AMERICAN MAIZE PRODUCTS COMPANY v. THE UNITED STATES
    [No. 43018.
    Decided November 6, 1939.
    Plaintiff’s motion £or new trial overruled January 8, 1940.]
    
      
      Mr. Richard 8. Doyle for the plaintiff.
    
      Mr. J. H. Sheppard, with whom was Mr. Assistant Attorney General Samuel O. Clark, Jr., for the defendant. Messrs. Robert N. Anderson and Fred K. Dyar were on the brief.
   Whitaker, Judge,

delivered the opinion of the court:

This case presents two questions: first, whether or not a sufficient and timely claim for refund was filed; and, second, whether or not the action of the Commissioner taken subsequent to July 11, 1932, and prior to July 10, 1933, was a redeterminátion of the tax liability.

- The plaintiff insists that a certain letter written by it to Collector of Internal Revenue Bowers under date of February 24, 1921, was an informal claim for refund; that this claim was-filed before the bar of the statute of limitations; that its subsequent claims filed on April 18, 1929, May 20, 1932, and July 25, 1932, after the running of the statute, were proper amendments of its informal claim and, therefore, being amendments, they were filed in time.

With this contention we cannot agree.

Plaintiff’s letter of February 24, 1927, referred to an interview in the New York Times by Collector Frank K. Bowers. In that interview Collector Bowers referred to the decision of the United States Supreme Court in the case of New York and Albany Lighterage Co. v. Bowers, 273 U. S. 346, holding that the Government has no right to seize the property of taxpayers in distraint proceedings in cases where the taxpayers are protected by the statute of limitations against ordinary court proceedings for the collection of back taxes. Plaintiff in its letter stated that Collector Bowers in his interview had stated that he would make refunds to taxpayers for back taxes paid after the statute of limitations had expired. In the second paragraph of plaintiff’s letter it set out the taxes paid and stated, “We wish to make claim for the refund of these amounts, if due us,” and requested the Collector to file on its behalf a claim for such refund.

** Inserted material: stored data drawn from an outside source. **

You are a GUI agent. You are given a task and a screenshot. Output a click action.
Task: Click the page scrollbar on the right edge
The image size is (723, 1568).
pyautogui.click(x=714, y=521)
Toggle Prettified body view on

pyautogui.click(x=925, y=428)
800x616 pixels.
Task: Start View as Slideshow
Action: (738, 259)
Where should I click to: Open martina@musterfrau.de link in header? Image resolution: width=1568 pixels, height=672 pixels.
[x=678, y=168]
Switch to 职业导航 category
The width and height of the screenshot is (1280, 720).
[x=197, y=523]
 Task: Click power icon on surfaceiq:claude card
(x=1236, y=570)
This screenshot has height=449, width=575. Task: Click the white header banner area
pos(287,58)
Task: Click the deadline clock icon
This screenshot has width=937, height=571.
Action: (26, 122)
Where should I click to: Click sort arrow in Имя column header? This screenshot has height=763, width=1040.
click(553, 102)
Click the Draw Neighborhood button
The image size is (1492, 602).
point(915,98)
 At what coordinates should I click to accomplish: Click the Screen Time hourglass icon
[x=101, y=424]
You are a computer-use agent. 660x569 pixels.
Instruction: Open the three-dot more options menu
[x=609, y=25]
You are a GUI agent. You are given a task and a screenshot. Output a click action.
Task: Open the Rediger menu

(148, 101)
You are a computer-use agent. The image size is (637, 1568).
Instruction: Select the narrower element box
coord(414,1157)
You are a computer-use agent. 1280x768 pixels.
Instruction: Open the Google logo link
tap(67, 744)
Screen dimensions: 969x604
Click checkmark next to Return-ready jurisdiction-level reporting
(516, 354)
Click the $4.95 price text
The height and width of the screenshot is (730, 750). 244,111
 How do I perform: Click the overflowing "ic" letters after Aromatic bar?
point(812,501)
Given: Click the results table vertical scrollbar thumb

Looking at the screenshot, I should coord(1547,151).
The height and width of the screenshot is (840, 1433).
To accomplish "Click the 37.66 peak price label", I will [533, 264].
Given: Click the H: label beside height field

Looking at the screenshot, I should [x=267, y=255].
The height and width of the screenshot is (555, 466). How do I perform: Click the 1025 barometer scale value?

It seems clear to us that this claim was based alone on a possible payment of taxes after the statute of limitations had expired. • It was not a general claim for refund, but one based upon a specific ground.

Plaintiff’s subsequent claims for refund were based upon its right to special assessment under Sections 327 and 328 of the Revenue Act of 1918 (40 Stat. 1057,1092, 1093). This ground had no relation whatever to the payment of taxes after the bar of the statute. They were new and independent claims for refund, and cannot be considered as valid amendments of the former informal claim filed on February 24, 1927. United States v. Andrews, 302 U. S. 517.

Since these claims of April 18, 1929, May 20, 1932, and July 25, 1932, were filed after the expiration of the statute of limitations for filing claims the Commissioner properly disallowed them, and plaintiff is, therefore, not entitled to recover.

This view makes it unnecessary for us to discuss whether or not the Commissioner’s action taken as a result of plaintiff’s appeal to him on July 11, 1932, for a redetermination of its tax liability under the provisions of Sections 327 and 328 of the Revenue Act of 1918, amounted to a redetermination by the Commissioner of an overassessment.

Plaintiff is not entitled to recover and the petition is dismissed. It is so ordered.

Williams, Judge; Littleton, Judge; Green, Judge; and Whaley, Chief Justice, concur.